Après cette partie consacrée aux discours, le ruban aux couleurs neuchâteloises fut solennellement coupé à l’unisson à l’aide d’une cisaille vigneronne sortie des profon­deurs d’une hotte par Francis Matthey et André Brandt qui, précédemment, avait été nommé membre d’honneur de la Société.
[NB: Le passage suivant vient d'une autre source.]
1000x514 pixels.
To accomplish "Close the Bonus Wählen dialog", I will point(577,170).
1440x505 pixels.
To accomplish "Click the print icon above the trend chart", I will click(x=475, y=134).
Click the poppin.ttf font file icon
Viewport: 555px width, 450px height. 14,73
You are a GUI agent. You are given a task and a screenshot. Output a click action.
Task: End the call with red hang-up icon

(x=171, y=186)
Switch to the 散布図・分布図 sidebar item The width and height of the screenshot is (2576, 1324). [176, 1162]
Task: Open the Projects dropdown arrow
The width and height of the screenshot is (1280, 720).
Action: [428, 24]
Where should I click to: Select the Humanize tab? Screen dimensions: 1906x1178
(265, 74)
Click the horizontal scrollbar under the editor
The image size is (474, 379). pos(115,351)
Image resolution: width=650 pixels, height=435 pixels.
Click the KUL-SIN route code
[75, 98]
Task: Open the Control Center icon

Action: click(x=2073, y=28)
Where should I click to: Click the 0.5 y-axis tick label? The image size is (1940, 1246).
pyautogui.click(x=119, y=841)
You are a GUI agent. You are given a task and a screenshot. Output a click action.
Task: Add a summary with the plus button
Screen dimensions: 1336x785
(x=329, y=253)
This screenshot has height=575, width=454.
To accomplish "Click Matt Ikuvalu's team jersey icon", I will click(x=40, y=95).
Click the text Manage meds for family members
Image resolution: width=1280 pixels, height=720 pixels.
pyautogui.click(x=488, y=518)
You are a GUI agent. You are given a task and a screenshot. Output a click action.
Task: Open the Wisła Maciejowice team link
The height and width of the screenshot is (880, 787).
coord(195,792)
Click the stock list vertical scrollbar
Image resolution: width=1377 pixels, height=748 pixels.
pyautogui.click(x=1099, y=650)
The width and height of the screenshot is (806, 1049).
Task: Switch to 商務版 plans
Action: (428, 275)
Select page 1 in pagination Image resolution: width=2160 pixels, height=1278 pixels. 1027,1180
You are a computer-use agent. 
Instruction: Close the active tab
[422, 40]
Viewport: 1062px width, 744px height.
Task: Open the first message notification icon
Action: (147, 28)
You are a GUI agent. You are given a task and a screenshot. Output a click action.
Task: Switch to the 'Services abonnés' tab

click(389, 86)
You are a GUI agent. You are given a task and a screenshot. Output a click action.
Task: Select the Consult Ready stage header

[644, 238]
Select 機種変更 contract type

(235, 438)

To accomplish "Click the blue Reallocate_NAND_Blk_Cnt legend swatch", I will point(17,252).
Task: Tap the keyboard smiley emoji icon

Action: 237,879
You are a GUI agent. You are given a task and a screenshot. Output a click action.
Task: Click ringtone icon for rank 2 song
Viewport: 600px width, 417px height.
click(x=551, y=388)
Enfin, tous allaient pouvoir accéder aux nouvelles salles pour passer en revue tout d’abord une collection d’objets qui permet­tent de survoler 2500 ans de l’histoire du contenant, de découvrir ensuite une vision du vignoble neuchâtelois vers 1800 avant d’emprunter l’escalier qui donne accès à la partie ethnographique du musée. Là, le cycle des saisons de la vigne, présenté tout d’abord sous forme d’un diaporama pour sa phase moderne, est figuré par six alvéo­les où le visiteur peut suivre les travaux de l’hiver, la taille, les labours, les traitements, le greffage puis finalement la vendange. Des ouvertures ad hoc faites dans le toit laissent plonger le regard sur les parchets environnants. En continuant son parcours, le visiteur monte dans la salle des exposi­tions temporaires où actuellement, il peut découvrir un survol de l’histoire de l’étiquette neuchâteloise sur plus de 150 ans.

Au pressoir

Dès que tous eurent pu admirer l’ensemble, l’officialité reprit son droit. Le pressoir du XVIIIe du musée attendait ses pressureurs pour que le moût puisse couler. Francis Matthey et André Brandt surent à merveille pousser la palanche afin que toute l’assem­blée déguste le nectar fraîchement pressé. Un vin d’honneur clôtura ce jour fameux !

Depuis, le musée est opérationnel, fonc­tionnel et attend du jeudi au dimanche de 14 heures à 17 heures tant les amoureux de la vigne et du vin que tous ceux pour qui l’Histoire compte.